+++ RECORDS PROVIDED +++
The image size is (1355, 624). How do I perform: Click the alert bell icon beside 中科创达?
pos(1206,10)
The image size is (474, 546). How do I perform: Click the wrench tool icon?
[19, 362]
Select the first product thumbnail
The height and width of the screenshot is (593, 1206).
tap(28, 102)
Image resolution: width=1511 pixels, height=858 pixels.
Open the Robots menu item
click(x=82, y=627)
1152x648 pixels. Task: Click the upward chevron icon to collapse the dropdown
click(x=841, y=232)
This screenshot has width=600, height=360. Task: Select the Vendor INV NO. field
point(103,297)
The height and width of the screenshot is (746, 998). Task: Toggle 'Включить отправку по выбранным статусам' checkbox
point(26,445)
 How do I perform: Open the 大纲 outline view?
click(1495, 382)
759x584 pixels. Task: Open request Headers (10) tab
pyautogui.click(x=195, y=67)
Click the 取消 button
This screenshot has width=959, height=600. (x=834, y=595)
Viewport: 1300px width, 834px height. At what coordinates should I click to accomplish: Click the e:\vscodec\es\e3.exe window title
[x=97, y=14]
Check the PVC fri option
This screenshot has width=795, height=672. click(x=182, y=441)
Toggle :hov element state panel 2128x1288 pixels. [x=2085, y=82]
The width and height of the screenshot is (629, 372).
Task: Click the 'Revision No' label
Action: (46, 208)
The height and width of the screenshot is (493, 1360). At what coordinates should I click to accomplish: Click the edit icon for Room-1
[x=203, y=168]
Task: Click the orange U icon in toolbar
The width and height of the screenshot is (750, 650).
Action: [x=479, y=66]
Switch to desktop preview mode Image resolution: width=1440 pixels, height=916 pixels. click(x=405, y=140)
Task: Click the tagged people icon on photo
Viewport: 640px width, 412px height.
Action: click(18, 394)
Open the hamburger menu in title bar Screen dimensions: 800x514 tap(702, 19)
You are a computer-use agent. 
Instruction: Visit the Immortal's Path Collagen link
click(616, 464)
+++
◆ WHAT IS REQUIRED
Reproduce the records verbatim, from the line containing "This screenshot has width=600, height=360." through the line containing "This screenshot has width=959, height=600.".

◆ WRITTEN ANSWER
This screenshot has width=600, height=360. Task: Select the Vendor INV NO. field
point(103,297)
The height and width of the screenshot is (746, 998). Task: Toggle 'Включить отправку по выбранным статусам' checkbox
point(26,445)
 How do I perform: Open the 大纲 outline view?
click(1495, 382)
759x584 pixels. Task: Open request Headers (10) tab
pyautogui.click(x=195, y=67)
Click the 取消 button
This screenshot has width=959, height=600. (x=834, y=595)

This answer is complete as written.